_Task description_
Your copy of the lines below must match them exactly and contain no images.

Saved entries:
────────────────

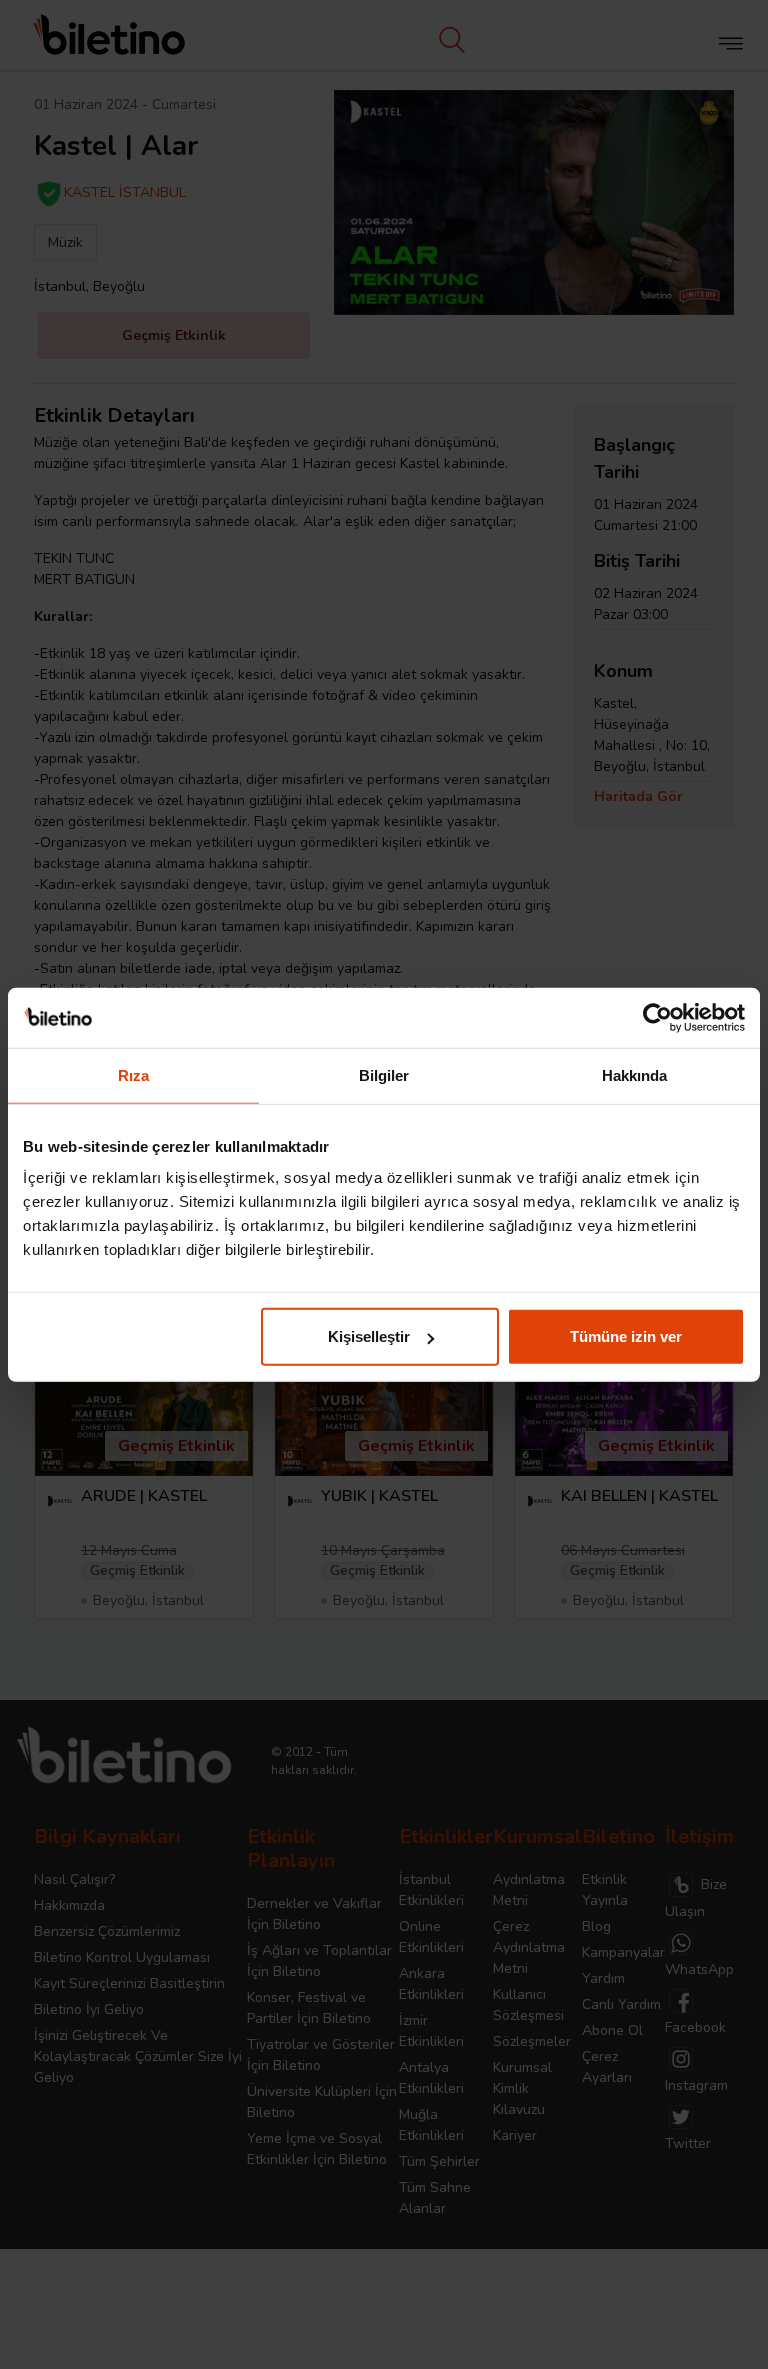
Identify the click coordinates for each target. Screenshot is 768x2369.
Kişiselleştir (369, 1336)
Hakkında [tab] (635, 1074)
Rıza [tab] (133, 1074)
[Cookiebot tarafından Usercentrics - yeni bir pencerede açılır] (657, 1017)
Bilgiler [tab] (384, 1074)
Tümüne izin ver (626, 1336)
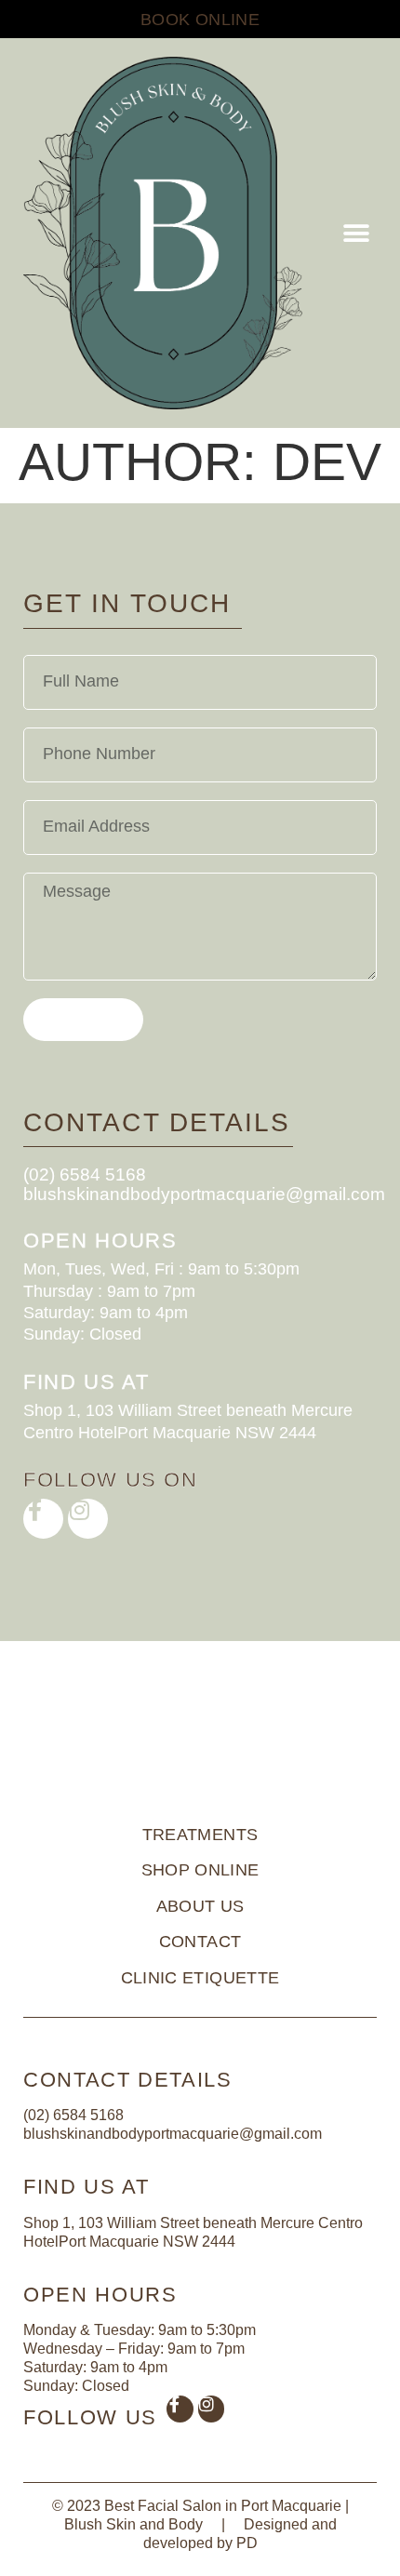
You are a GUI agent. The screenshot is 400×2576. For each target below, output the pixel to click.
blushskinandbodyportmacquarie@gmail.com (204, 1194)
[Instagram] (88, 1519)
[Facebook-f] (43, 1519)
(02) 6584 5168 (84, 1174)
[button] (356, 233)
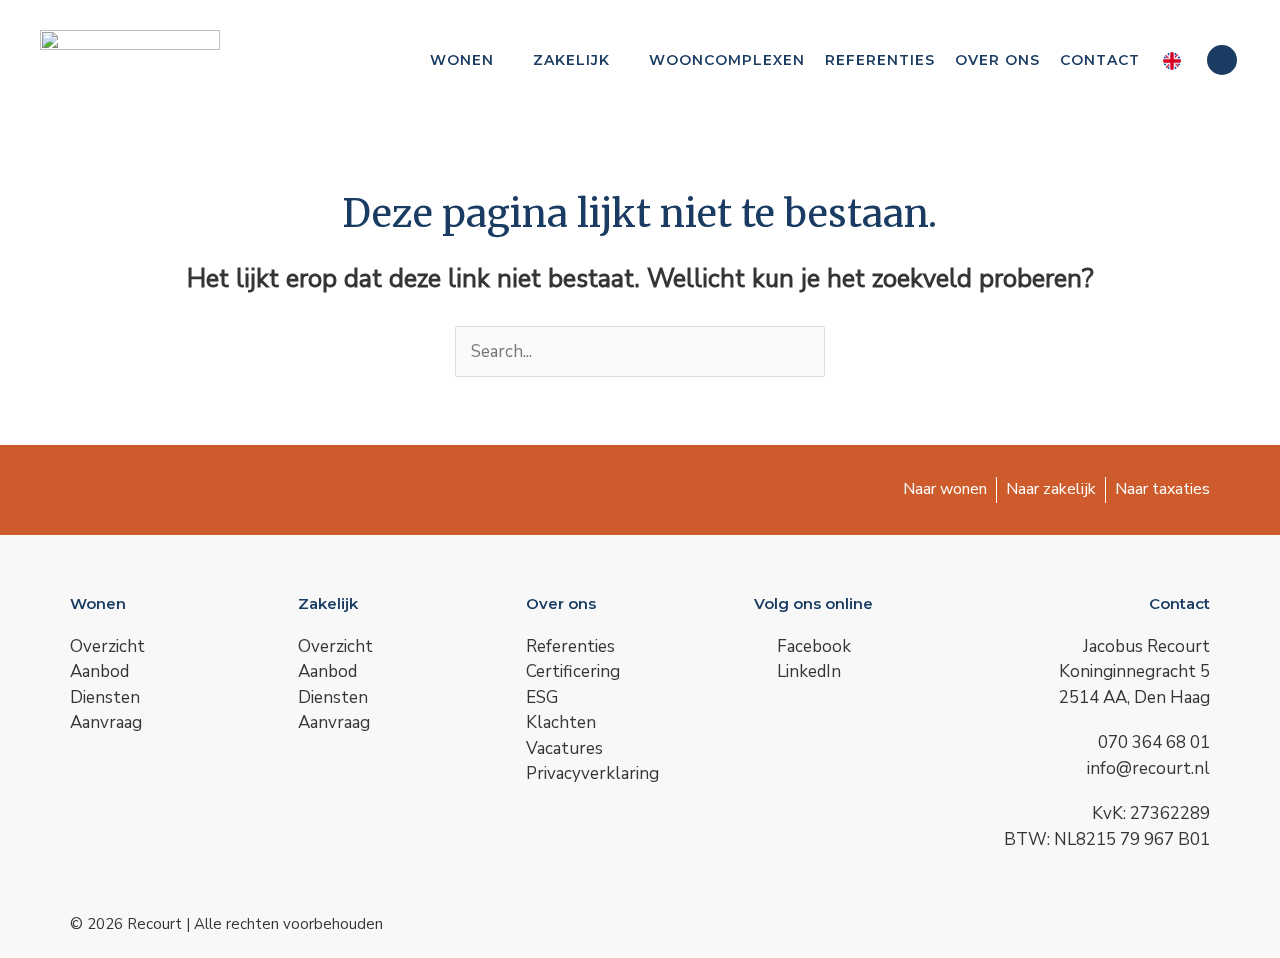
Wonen (462, 60)
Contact (1100, 60)
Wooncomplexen (727, 60)
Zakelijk (571, 60)
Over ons (997, 60)
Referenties (880, 60)
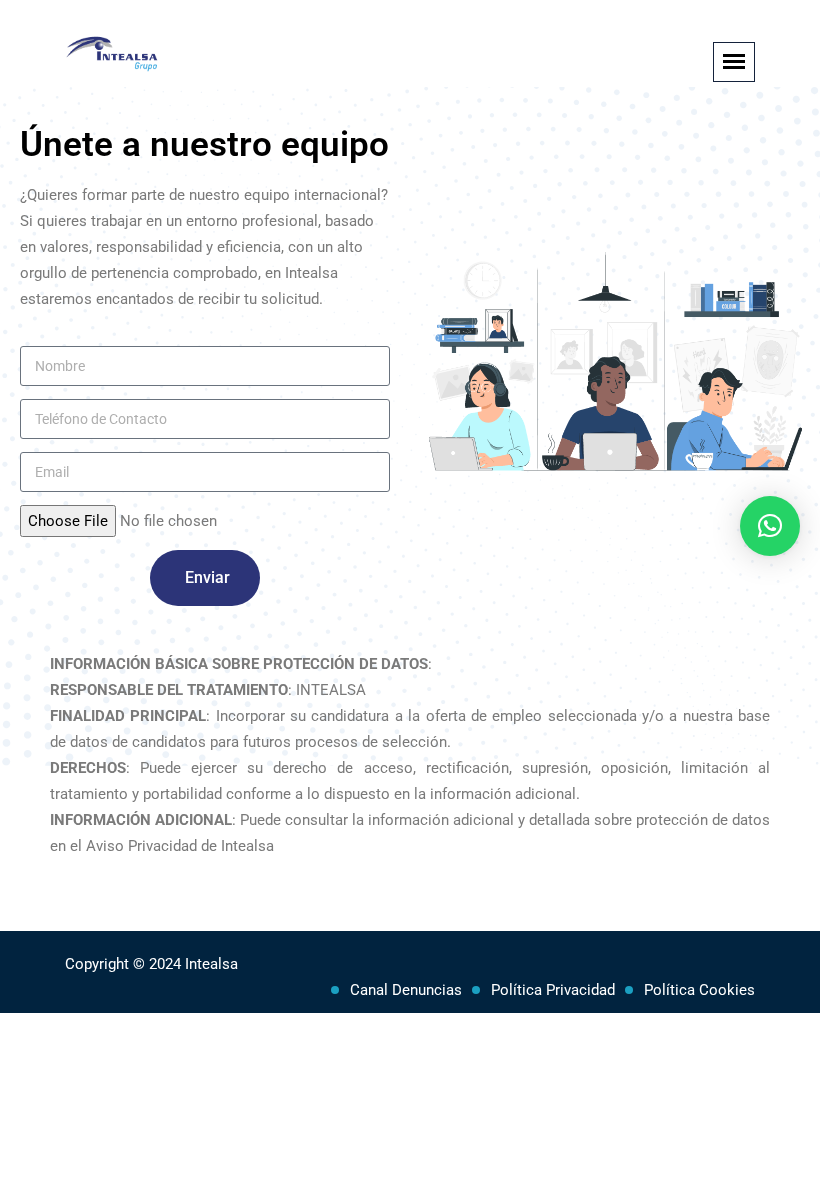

────────────────

_Finished exercise_
Identify the click coordinates for each target. Screenshot is 768x2369.
Kişiselleştir (369, 1336)
Hakkında [tab] (635, 1074)
Rıza [tab] (133, 1074)
[Cookiebot tarafından Usercentrics - yeni bir pencerede açılır] (657, 1017)
Bilgiler [tab] (384, 1074)
Tümüne izin ver (626, 1336)
You are a GUI agent. The screenshot is 400×2576. For each target below, output the pixel to click.
blushskinandbodyportmacquarie@gmail.com (204, 1194)
[Instagram] (88, 1519)
[Facebook-f] (43, 1519)
(02) 6584 5168 (84, 1174)
[button] (356, 233)
Wonen (462, 60)
Contact (1100, 60)
Wooncomplexen (727, 60)
Zakelijk (571, 60)
Over ons (997, 60)
Referenties (880, 60)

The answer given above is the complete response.